Group Parent Training for Adolescent Eating Disorders (GPT-AN)

September 12, 2014 updated by: Duke University

While parents are considered essential for the effective treatment of adolescents with anorexia nervosa, the most effective manner to involve parents in treatment is unknown. Given reports of high caregiver burden among parents of this clinical group, finding treatments that minimize parent burden while improving the child's eating disorder symptoms is essential.

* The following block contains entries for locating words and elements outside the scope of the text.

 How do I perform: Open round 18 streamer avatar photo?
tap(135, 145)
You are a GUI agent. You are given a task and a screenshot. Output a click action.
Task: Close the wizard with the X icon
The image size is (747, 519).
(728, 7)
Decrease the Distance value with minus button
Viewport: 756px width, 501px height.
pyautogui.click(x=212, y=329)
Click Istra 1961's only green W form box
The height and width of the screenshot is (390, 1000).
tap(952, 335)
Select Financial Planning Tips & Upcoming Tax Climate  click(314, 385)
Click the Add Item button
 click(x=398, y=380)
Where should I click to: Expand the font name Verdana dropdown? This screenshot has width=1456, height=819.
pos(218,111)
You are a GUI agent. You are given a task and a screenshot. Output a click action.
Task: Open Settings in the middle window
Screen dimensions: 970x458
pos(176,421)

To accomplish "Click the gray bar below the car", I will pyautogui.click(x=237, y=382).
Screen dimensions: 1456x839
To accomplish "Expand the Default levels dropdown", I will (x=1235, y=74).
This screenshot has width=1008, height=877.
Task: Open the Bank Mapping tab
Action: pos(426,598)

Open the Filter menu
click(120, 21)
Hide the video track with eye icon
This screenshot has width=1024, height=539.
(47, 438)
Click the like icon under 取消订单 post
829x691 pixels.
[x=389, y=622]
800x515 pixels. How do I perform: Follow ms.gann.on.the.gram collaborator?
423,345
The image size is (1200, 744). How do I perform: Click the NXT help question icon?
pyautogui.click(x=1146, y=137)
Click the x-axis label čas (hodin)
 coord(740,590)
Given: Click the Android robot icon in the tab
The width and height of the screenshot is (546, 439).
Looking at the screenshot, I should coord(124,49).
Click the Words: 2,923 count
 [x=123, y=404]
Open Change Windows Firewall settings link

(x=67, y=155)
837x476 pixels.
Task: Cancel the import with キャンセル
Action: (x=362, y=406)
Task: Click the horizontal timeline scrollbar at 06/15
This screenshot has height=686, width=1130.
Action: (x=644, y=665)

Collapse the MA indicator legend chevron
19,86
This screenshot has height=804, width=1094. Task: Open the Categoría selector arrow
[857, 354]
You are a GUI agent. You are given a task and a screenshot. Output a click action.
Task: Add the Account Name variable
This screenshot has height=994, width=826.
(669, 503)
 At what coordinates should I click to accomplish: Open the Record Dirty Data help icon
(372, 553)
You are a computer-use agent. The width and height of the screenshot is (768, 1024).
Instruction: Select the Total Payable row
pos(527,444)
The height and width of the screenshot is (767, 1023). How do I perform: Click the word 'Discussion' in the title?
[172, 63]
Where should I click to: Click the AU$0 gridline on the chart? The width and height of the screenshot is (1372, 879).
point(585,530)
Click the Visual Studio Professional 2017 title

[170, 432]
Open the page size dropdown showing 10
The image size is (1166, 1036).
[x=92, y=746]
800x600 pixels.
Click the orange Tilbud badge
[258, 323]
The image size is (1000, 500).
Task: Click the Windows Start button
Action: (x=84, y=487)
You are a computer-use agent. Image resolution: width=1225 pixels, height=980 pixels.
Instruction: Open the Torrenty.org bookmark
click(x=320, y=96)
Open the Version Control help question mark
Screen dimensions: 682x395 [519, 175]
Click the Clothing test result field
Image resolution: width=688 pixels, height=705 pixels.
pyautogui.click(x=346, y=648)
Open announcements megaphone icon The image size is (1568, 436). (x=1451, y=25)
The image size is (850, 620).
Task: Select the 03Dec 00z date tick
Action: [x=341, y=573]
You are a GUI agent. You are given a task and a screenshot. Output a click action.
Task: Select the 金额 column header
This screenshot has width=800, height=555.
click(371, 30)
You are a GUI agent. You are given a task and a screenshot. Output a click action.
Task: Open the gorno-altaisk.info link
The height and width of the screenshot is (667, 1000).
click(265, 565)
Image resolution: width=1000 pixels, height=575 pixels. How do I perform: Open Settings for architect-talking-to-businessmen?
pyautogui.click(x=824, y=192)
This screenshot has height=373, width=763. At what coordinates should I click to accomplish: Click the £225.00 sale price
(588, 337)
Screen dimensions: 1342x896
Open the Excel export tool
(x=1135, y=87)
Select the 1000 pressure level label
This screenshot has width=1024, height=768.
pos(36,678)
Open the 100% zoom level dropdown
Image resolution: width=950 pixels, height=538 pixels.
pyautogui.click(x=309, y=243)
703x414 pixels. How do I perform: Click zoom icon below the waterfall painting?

This investigation will examine the preliminary effectiveness of a parent skills group and adolescent skills group compared to family therapy for the treatment of adolescent anorexia nervosa. The target of this intervention is the improvement of eating disorder symptoms in the child and improving self-efficacy, emotion regulation, and perceived burden in the parent.

The effectiveness of this experimental treatment group (Group Parent Training for the parents/Adolescent Skills Training for the adolescent) will be compared to the Maudsley model of family therapy. The effectiveness of the group program will be examined by exploring changes within individuals over time as well as via comparisons across treatment conditions. Results from this investigation will be used to calculate treatment effect sizes in the design of a larger, fully powered, randomized clinical trial.

Study Overview

Status

Completed

Conditions

Intervention / Treatment

Study Type

Interventional

Enrollment (Actual)

124

Phase

  • Not Applicable

Contacts and Locations

This section provides the contact details for those conducting the study, and information on where this study is being conducted.

Study Locations

  • United States
    • North Carolina
      • Durham, North Carolina, United States, 27710
        • Duke University Medical Center

Participation Criteria

Researchers look for people who fit a certain description, called eligibility criteria. Some examples of these criteria are a person's general health condition or prior treatments.

Eligibility Criteria

Ages Eligible for Study

11 years to 18 years (Child, Adult)

Accepts Healthy Volunteers

No

Genders Eligible for Study

Female

Description

Inclusion Criteria:

  • age 11-18 years old
  • living at home
  • meet criteria for anorexia nervosa or subthreshold anorexia nervosa

Exclusion Criteria:

  • no active psychosis
  • no current suicidality
  • medically safe for outpatient treatment

Study Plan

This section provides details of the study plan, including how the study is designed and what the study is measuring.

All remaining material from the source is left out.